Pembocoran dokumen-dokumen itu tak urung membuat para pejabat AS sibuk mengatasi dampaknya yang mungkin timbul. Meski demikian, sampai saat ini dampaknya belum terlalu besar dan mudah diatasi oleh AS.
Jika dicermati, tampak bahwa pembocoran dokumen-dokumen itu tidak terlepas dari pertarungan global negara-negara penjajah Barat, terutama antara AS dan Eropa (khususnya Inggris), ditambah dengan keterlibatan Israel. Inggris dan Israel, kemungkian berperan banyak dalam pembocoran ribuan dokumen itu. Pasalnya, dari ribuan dokumen itu, tak ada satupun dokumen yang merugikan Inggris ataupun Israel. Wikileaks menegaskan akan kembali mempublikasikan ratusan ribu dokumen rahasia lainnya ke depan, termasuk yang berasal dari Kedubes AS di Tel Aviv, Israel. Surat kabar Ha’aretz Jumat (26/11), mengutip seorang diplomat Zionis Israel, mengatakan, “Ada banyak dokumen yang dikirim ke Washington dari Kedutaan Amerika di Israel yang meliputi berbagai informasi, laporan, artikel dan dokumen diplomasi. Bahkan berbagai penilaian dari Kedutaan juga masuk dalam dokumen yang dimaksudkan untuk diterbitkan.” (Palestine-info.info, 27/11).
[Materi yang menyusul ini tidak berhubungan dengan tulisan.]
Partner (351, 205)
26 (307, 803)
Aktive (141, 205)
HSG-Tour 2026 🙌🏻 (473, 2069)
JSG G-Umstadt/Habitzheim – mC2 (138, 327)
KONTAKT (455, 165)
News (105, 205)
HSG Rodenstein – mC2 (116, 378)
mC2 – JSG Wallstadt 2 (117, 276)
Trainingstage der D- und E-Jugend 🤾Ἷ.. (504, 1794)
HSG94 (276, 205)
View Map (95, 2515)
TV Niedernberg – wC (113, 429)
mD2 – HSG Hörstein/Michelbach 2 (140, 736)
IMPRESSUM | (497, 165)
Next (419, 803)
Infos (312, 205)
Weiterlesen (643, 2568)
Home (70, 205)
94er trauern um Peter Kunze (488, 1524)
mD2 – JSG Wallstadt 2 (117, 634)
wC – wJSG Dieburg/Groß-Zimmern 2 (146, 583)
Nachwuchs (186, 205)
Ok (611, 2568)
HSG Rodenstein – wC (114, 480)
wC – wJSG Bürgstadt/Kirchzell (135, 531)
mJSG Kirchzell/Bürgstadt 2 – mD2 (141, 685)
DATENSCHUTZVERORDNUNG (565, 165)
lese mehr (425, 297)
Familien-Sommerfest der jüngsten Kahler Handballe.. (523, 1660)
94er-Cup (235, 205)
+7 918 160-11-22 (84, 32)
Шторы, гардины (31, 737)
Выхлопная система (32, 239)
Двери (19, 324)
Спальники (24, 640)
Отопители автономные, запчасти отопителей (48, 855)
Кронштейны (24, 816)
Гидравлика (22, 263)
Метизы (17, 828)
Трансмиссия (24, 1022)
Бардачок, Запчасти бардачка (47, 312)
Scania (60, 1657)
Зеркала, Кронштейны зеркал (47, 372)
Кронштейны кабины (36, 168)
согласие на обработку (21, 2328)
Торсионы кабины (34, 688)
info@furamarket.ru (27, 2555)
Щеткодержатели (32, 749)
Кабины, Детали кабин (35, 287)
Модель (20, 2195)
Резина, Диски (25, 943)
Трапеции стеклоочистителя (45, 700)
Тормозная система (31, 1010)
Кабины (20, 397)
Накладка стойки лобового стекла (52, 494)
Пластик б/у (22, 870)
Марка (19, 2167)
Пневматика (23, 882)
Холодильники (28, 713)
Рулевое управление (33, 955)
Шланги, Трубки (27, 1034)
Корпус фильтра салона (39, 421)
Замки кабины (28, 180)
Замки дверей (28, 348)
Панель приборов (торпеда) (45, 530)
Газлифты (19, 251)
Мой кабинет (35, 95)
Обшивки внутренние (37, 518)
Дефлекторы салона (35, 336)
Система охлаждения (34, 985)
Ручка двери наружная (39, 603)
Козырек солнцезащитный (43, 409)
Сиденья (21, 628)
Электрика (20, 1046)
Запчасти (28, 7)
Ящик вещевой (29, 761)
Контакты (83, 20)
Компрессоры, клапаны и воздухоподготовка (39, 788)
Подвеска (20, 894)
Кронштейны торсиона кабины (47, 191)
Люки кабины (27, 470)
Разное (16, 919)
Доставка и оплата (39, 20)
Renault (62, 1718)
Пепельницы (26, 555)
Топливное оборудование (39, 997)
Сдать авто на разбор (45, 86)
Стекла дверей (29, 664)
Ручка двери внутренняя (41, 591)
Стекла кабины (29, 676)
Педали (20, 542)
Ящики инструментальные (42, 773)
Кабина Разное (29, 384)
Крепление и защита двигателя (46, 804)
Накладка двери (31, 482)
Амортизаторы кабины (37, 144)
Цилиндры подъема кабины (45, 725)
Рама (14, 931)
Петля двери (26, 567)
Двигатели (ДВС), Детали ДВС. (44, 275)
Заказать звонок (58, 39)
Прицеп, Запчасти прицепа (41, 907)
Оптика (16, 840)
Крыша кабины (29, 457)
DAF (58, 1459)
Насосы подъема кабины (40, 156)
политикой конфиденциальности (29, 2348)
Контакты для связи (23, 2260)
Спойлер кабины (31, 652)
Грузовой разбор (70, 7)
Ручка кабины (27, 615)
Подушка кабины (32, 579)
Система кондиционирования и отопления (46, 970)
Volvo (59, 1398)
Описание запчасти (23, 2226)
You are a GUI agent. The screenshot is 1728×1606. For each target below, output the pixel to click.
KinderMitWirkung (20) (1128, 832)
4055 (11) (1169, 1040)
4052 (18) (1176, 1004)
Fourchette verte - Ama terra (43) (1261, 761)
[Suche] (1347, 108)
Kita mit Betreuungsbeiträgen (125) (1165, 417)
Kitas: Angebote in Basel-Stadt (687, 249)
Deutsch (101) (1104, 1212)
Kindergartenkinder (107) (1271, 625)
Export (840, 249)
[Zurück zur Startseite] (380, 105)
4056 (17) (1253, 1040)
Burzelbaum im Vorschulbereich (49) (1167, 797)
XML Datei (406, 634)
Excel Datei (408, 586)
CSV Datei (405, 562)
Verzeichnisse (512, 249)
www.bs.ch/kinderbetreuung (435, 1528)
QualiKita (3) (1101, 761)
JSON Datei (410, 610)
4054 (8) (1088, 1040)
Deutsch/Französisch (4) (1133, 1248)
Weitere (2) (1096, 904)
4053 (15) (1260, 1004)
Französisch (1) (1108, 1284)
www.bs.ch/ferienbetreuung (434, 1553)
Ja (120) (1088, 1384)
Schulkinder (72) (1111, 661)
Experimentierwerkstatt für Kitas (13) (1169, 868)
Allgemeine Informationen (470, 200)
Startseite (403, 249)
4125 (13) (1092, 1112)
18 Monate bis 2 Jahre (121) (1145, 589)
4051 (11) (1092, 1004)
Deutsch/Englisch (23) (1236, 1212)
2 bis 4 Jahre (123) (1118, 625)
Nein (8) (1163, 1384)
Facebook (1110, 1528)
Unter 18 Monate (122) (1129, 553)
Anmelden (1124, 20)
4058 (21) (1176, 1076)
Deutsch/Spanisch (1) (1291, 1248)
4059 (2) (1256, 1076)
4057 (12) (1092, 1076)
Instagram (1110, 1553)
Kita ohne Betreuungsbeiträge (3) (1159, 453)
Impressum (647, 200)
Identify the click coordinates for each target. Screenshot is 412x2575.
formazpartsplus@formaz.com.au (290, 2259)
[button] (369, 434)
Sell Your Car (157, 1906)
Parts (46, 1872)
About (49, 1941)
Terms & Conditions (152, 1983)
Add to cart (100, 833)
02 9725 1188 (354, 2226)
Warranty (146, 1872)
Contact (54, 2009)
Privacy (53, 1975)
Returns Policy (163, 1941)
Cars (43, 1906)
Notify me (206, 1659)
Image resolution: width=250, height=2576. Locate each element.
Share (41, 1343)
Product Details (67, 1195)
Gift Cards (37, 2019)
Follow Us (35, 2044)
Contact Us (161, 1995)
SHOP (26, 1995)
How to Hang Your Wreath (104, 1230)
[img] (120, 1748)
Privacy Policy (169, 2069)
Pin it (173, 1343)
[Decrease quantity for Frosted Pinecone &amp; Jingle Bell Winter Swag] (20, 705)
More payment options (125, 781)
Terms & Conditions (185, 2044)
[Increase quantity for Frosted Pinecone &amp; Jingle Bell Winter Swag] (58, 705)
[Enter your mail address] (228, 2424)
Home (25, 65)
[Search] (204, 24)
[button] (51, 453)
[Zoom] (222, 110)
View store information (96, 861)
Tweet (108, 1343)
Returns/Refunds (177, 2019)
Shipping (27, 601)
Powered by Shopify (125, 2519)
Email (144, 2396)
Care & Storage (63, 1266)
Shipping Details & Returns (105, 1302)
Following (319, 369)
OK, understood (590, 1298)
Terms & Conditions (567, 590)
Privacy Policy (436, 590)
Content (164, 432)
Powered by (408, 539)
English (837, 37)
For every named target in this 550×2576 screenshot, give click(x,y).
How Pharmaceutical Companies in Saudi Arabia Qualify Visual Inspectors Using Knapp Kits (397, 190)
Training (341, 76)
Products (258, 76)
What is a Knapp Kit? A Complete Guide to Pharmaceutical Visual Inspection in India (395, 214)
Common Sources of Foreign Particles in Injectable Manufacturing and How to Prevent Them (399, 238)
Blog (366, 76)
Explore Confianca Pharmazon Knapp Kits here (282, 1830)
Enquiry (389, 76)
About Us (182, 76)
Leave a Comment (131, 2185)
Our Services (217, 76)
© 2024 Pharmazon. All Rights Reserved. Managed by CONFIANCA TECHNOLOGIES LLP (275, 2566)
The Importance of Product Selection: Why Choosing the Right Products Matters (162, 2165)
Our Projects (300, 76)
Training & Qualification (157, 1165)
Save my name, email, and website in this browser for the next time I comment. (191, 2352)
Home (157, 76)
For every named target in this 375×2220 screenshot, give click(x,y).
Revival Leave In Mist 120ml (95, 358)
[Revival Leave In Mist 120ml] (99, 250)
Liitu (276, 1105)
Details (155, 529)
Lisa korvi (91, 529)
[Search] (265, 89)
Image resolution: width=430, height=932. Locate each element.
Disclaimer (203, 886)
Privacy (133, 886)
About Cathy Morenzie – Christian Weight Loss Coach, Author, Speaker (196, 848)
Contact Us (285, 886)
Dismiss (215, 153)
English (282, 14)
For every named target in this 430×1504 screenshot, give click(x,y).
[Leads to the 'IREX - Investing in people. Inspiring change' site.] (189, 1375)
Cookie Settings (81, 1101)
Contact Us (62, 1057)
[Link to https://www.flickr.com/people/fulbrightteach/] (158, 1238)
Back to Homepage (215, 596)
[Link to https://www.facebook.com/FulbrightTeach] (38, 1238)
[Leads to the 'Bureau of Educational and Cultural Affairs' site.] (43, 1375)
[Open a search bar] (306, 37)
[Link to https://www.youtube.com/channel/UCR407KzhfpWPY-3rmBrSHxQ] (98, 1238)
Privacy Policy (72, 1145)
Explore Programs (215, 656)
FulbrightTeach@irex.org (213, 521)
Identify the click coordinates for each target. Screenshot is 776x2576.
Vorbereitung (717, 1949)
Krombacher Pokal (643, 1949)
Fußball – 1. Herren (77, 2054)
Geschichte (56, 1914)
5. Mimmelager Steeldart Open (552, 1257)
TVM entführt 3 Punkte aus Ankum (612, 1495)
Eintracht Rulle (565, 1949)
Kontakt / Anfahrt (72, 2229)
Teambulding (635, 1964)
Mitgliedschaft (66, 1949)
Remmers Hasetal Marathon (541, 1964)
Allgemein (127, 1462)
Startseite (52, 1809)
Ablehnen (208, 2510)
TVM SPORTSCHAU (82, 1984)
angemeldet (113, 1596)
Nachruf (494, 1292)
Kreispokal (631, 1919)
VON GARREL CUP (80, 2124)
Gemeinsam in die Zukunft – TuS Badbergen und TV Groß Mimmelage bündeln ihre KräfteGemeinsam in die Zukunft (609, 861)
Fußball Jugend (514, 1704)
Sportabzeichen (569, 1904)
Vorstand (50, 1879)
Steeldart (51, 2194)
PM Zionis Israel Benyamin Netanyahu pun, seperti dikutip surat kabar Jomhouri Eslami, menyambut langkah WikiLeaks dan mengatakan, “Untungnya, semua dokumen itu tidak ada yang anti Israel, dan Tel Aviv sama sekali tidak mengkhawatirkan publikasi dokumen-dokumen tersebut.” (Indonesian.irib.ir, 6/12).
Artinya, Netanyahu yakin bahwa dokumen-dokumen berikutnya juga sama sekali tak akan mengancam kepentingan Israel. Ini berarti para pejabat Israel yakin bahwa informasi-informasi yang akan dibocorkan sudah disaring secara rapi dan tidak akan mengancam Israel.
Demikian pula dengan Inggris. Tak ada satu pun dokumen yang membahayakan kepentingan negara itu. Selain itu, selama ini Assange bermukim di Inggris. Pihak berwenang Inggris mengetahui hal itu dan terkesan melindunginya.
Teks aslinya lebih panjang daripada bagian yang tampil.